In January 2002, I was asked to give an opening talk and performance for NAMM, the annual trade show for makers and sellers of musical instruments. What I did was create a rhythmic beat by making the most extreme funny faces I could in quick succession. A computer was watching my face through a digital camera and generating varied opprobrious percussive sounds according to which funny face it recognized. Keeping a rhythm with your face is a new, strange trick. It tickles while you do it. We should expect a generation of kids to adopt the practice en masse any year now.
This is the sort of deceptively silly event that should be taken seriously as an indicator of technological change. My sense is that by the end of this decade, pattern-recognition tasks like facial tracking will become commonplace. On one level, this means we have to rethink policy related to privacy, since hypothetically a network of security cameras could automatically determine where everyone is and what faces they are making, but there are many other extraordinary possibilities. Imagine that your avatar in Second Life (or better yet, in fully realized, immersive virtual reality) was conveying the subtleties of your facial expressions at every moment. Wouldn’t that lead to a splendid new outpouring of creative interpersonal energy?
A deeper meaning for me is that science is gaining an ability to use formal descriptions of ideas like metaphor and similarity that were previously reserved for artists and poets (see Jaron’s World: Computer Evolution for possible implications regarding the future of scientific simulations). Having explicit, rigorous ways to describe the kinds of processes that go on inside brains will bring us closer to a scientific understanding of ourselves. Indeed, pattern-recognition technology and neuroscience are growing up together.

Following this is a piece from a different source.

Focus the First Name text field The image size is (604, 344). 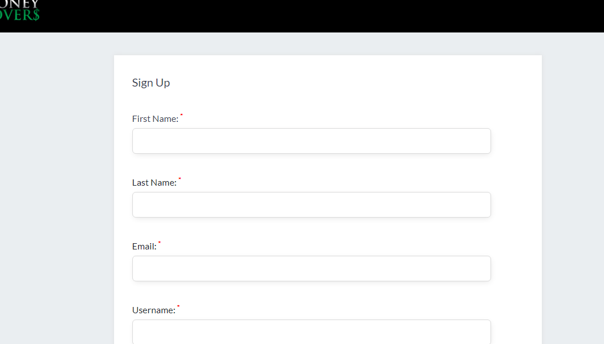coord(311,141)
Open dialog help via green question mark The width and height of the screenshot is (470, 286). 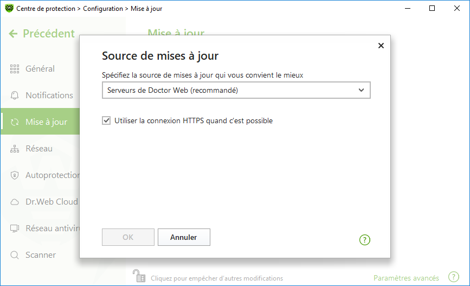pos(364,240)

The software I used at NAMM was a perfect example of this intertwining. It was developed by a little company called Eyematic, where I served as chief scientist. The original project had begun under the auspices of Christoph von der Malsburg, a University of Southern California neuroscientist, and his students, especially postdoc Hartmut Neven. Christoph might be best known for his influential theory from the early 1980s that synchronous firing (when multiple neurons go off at the same moment) is important to the way that neural networks function.
In this case, Christoph was trying to develop hypotheses about what functions are performed by particular patches of tissue in the visual cortex—the part of the brain that receives input from the eyes. There aren’t yet any instruments that can measure what a large, complicated neural net is doing in detail, especially while it is part of a living brain, so scientists have to find indirect ways of testing their ideas about what’s going on in there. For instance, if a hypothesis about what a part of the brain is doing turns out to inspire a working technology, that certainly gives the hypothesis a boost.
These days, neuroscience can inspire practical technology rather quickly. Although Eyematic folded, Hartmut Neven and many of the original students started a successor company to salvage the software, and that company was swallowed up by Google last year. What Google plans to do with the stuff isn’t clear yet. I hope they’ll come up with some creative applications along with the expected searching of images on the Net.
Will the age of pattern recognition inspire more privacy anxieties or creative festivities? One determining factor might be whether enough people can develop practical intuitions about how these algorithms work. Informed users will take charge, while ignorant ones will be bamboozled. I’d like to do my little bit to help, so here is an attempt at a commonsense explanation of how image-recognition algorithms work.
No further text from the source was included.